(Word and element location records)
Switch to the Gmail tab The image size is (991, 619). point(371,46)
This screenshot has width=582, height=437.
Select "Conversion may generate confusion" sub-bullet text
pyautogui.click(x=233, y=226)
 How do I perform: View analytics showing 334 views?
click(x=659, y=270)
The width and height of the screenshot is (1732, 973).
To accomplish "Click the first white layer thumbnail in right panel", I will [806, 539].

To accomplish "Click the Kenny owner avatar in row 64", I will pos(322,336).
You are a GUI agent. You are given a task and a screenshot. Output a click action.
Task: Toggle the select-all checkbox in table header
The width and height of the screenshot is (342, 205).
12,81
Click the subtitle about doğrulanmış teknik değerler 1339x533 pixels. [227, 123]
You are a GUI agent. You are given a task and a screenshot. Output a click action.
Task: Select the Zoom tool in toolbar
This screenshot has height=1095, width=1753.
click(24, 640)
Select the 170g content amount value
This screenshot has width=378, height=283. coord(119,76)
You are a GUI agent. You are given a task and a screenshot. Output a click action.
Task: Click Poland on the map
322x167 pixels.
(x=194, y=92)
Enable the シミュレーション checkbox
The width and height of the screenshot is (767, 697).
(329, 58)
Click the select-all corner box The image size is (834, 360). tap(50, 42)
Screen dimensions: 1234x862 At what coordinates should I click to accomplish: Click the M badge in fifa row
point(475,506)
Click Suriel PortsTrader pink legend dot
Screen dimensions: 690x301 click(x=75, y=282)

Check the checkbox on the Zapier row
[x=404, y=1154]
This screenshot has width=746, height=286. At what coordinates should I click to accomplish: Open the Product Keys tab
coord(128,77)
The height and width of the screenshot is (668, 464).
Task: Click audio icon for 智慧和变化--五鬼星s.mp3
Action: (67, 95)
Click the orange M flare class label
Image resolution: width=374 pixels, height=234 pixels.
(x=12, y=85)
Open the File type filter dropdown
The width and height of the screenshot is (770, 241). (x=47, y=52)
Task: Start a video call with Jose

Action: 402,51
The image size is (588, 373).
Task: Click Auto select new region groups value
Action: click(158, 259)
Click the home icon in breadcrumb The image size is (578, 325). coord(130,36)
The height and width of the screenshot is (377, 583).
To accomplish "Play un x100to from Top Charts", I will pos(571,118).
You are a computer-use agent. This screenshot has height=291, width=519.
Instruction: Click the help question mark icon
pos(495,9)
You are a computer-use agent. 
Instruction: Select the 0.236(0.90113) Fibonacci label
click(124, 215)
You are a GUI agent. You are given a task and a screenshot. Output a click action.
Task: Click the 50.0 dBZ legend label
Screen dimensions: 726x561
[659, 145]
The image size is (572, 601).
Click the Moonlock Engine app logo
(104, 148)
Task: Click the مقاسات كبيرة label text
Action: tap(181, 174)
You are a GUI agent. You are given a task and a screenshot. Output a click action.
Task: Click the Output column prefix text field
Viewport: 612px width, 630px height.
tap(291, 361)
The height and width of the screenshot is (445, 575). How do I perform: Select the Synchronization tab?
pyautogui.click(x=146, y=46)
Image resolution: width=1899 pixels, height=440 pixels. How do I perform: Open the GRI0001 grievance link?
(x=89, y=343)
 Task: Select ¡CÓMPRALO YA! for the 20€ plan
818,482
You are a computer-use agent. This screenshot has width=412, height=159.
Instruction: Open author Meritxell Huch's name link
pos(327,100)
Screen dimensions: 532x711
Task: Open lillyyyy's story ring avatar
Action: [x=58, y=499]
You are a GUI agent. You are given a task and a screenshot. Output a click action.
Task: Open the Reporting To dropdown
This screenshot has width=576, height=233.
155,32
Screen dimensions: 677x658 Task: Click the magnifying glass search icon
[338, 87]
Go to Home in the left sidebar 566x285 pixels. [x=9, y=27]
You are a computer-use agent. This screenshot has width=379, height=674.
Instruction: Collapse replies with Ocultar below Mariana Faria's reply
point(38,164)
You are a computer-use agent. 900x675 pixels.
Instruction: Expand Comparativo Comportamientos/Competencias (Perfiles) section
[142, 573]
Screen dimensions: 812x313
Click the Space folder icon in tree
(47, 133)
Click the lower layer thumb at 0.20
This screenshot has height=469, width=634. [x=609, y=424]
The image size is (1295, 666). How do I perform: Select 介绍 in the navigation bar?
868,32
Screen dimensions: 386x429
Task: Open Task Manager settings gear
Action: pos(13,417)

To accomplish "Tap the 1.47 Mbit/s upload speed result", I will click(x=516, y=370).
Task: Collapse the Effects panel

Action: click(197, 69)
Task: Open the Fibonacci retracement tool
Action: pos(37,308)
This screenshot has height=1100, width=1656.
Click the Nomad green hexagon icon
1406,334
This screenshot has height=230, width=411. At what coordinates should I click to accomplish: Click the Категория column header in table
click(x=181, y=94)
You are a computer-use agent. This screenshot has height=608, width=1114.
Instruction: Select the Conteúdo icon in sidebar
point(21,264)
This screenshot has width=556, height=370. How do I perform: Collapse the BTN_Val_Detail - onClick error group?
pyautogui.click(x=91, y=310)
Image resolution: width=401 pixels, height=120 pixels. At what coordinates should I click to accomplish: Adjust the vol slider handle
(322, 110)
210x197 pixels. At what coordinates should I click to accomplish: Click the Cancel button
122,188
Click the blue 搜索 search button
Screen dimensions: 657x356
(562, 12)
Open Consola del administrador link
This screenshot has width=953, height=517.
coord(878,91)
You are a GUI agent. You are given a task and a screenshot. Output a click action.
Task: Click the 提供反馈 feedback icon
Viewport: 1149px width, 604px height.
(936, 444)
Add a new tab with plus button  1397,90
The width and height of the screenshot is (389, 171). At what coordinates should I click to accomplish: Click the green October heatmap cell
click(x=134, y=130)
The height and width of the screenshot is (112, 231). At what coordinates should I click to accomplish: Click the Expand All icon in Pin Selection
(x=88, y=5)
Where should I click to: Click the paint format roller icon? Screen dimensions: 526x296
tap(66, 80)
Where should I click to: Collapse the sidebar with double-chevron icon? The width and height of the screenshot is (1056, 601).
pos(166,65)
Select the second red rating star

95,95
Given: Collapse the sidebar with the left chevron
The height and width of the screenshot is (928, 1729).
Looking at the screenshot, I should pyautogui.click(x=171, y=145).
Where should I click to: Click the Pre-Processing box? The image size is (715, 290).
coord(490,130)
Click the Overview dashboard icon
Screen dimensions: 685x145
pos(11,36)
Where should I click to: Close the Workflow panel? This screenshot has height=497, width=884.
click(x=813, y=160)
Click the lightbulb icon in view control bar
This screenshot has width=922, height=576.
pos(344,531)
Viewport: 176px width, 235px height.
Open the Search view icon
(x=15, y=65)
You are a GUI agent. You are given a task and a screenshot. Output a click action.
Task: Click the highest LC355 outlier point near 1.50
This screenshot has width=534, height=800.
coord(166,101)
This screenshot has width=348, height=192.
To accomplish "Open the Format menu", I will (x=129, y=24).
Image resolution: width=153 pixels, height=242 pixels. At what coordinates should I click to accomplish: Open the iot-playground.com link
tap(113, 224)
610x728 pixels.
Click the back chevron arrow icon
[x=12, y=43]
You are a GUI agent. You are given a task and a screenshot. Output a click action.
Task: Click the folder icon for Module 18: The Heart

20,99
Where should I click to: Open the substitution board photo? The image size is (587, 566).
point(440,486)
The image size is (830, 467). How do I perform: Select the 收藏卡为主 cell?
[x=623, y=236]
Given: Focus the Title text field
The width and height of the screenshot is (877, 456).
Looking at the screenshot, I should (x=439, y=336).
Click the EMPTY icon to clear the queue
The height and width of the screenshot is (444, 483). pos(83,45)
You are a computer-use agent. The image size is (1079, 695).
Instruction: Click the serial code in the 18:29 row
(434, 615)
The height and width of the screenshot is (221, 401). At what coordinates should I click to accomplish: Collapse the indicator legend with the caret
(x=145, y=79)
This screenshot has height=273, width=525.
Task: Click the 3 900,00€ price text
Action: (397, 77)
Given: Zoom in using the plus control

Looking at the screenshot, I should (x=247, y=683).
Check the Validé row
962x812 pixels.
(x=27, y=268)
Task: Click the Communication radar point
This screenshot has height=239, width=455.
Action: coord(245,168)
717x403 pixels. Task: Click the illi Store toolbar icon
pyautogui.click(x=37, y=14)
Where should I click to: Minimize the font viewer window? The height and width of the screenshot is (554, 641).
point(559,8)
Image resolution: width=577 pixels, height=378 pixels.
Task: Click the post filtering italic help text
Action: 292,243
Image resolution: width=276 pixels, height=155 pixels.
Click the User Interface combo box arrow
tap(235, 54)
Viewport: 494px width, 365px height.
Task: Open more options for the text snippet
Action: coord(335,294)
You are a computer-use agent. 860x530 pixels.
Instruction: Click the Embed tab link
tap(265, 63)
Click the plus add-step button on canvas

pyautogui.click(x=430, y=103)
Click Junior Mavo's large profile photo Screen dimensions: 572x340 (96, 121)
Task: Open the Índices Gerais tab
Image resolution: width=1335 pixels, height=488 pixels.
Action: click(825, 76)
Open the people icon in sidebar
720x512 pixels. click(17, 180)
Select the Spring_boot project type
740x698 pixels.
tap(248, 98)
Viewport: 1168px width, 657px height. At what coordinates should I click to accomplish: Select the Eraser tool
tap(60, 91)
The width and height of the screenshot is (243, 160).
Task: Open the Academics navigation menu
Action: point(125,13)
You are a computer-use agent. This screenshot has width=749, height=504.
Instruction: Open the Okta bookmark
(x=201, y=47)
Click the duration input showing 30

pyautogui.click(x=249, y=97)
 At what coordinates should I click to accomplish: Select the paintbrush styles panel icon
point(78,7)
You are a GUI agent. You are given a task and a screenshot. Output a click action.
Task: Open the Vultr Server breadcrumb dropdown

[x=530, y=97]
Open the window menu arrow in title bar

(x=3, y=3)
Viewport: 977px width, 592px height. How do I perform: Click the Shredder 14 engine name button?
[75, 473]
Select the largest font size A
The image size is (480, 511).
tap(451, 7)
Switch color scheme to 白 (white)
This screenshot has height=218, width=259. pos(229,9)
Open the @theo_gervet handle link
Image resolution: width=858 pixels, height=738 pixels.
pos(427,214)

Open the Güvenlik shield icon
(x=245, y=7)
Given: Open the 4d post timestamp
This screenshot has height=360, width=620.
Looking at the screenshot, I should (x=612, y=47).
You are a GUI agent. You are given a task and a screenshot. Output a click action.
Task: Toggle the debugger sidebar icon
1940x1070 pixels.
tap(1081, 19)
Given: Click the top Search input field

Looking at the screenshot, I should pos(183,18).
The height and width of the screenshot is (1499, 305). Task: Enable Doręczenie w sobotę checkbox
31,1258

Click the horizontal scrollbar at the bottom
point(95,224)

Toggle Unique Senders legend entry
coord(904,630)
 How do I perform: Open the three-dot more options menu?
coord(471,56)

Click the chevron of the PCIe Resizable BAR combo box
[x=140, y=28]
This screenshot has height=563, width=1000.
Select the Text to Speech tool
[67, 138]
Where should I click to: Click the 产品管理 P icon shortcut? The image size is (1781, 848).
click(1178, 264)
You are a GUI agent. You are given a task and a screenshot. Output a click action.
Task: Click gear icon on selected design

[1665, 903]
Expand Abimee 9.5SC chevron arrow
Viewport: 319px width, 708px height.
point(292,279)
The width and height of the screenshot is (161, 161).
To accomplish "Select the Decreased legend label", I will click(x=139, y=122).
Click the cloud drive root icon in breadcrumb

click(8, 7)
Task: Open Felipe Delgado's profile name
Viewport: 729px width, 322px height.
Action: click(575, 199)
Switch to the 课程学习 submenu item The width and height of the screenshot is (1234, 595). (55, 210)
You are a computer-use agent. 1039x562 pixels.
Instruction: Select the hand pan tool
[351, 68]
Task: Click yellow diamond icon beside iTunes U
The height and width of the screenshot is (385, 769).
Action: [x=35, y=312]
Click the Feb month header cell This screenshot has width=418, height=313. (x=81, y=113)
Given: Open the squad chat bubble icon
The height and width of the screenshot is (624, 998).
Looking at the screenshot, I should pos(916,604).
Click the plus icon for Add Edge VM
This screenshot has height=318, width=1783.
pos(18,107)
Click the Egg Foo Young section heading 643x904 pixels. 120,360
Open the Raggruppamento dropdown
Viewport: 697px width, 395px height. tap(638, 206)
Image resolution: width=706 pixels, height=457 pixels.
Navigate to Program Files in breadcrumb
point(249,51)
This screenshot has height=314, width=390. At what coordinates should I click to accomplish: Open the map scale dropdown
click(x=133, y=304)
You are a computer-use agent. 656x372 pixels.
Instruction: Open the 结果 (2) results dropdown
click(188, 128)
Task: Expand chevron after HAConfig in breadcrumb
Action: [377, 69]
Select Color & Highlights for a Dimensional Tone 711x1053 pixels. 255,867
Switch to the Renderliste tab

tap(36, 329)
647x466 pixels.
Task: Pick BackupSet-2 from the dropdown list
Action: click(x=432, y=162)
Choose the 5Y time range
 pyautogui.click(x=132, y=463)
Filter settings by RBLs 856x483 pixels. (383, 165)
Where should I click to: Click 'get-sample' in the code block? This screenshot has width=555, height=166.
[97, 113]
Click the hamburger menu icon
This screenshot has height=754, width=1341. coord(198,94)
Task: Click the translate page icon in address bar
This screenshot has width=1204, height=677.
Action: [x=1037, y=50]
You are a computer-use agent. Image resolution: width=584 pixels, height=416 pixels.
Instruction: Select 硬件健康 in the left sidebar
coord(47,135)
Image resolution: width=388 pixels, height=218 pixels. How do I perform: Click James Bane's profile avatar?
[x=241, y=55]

REQUEST:
Could you write out the records again, starting with the line with "717x403 pixels. Task: Click" and going on through the line with "Click Junior Mavo's", substituting "Command" for "Instruction" and keeping everything else unchanged?

OUTPUT:
717x403 pixels. Task: Click the illi Store toolbar icon
pyautogui.click(x=37, y=14)
Where should I click to: Minimize the font viewer window? The height and width of the screenshot is (554, 641).
point(559,8)
Image resolution: width=577 pixels, height=378 pixels.
Task: Click the post filtering italic help text
Action: 292,243
Image resolution: width=276 pixels, height=155 pixels.
Click the User Interface combo box arrow
tap(235, 54)
Viewport: 494px width, 365px height.
Task: Open more options for the text snippet
Action: coord(335,294)
You are a computer-use agent. 860x530 pixels.
Command: Click the Embed tab link
tap(265, 63)
Click the plus add-step button on canvas

pyautogui.click(x=430, y=103)
Click Junior Mavo's large profile photo Screen dimensions: 572x340 (96, 121)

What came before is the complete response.